The results obtained, as well as the methodology employed are quite interesting. In my opinion, the paper could be accepted after major revisions/improvements in the manuscript. My main suggestions are presented below:

-  First, an extensive editing of the English language and style is required throughout the whole paper.

- Please avoid useless hyphens like in “ex-change” (line 76), “pro-duction” (line 85), “ac-cumulating” (line 106), “co-efficient” (line 241), etc.

- Research background, problem statement, objectives of the study and research gap are elucidated in the abstract properly. However, there is lack of clear-cut statement in the results section coverage of the abstract. Please improve appropriately the novelty part.

- In the introduction section, I recommend the insertion of more recent references in order to reinforce the novelty of the present paper. As for this, one option is to cite the following papers, which fall in the same domain:

Nazzi Ehms,J.H.,  De Césaro Oliveski,R., Rocha,L.A.O., Biserni,C., “Theoretical and numerical analysis on phase change materials (PCM): A case study of the solidification process of erythritol in spheres”, International Journal of Heat and Mass Transfer, pp. 523-532, Vol. 119, 2018.

Nazzi Ehms,J.H.,  De Césaro Oliveski,R., Rocha,L.A.O., Biserni,C., Garai,M., “Fixed Grid Numerical Models for Solidification and Melting of Phase Change Materials (PCMs)”, Applied Sciences, 4334 pp. 1-22, Vol. 9, 2019.

- In the numerical treatment, I strongly recommend to add two paragraphs regarding “Grid independence verification” and “Validation of results” respectively.

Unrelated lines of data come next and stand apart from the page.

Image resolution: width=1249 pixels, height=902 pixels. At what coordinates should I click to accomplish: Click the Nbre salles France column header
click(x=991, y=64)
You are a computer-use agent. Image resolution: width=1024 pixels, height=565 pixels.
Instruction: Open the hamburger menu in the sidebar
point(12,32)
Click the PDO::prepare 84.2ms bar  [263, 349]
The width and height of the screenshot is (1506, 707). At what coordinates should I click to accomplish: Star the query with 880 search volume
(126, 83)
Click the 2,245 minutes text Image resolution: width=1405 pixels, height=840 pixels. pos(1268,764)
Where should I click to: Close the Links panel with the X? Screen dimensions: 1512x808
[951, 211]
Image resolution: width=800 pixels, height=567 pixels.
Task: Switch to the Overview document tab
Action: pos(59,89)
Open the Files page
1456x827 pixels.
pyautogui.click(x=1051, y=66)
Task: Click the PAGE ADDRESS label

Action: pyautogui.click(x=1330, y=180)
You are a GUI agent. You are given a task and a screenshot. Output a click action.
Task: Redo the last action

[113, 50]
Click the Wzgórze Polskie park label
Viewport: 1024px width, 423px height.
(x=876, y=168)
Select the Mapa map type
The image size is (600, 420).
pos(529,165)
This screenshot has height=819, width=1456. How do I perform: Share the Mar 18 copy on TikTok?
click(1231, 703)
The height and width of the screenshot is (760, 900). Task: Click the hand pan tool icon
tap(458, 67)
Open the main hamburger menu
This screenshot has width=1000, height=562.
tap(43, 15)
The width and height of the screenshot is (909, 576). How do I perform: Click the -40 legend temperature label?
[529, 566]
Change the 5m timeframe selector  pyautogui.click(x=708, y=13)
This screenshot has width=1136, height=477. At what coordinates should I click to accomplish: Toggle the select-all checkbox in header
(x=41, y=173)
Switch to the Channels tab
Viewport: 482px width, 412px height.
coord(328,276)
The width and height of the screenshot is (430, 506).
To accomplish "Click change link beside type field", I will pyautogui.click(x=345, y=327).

In particular, a criterion for appropriate mesh size should be given and verified, such as the following (where e is a suitable threshold):

| (q(j,max) -|q(j+1,max)) / |q(j,max)  |<e

- The quality of Figures 2 and 3 must be drastically improved.

- Finally, the conclusion section should be revised to reinforce the new contribution of the paper and future perspective of employment of the method used in this study in other engineering or physical problems.

An extensive editing of the English language and style is required throughout the whole paper.

Please avoid useless hyphens like in “ex-change” (line 76), “pro-duction” (line 85), “ac-cumulating” (line 106), “co-efficient” (line 241), etc.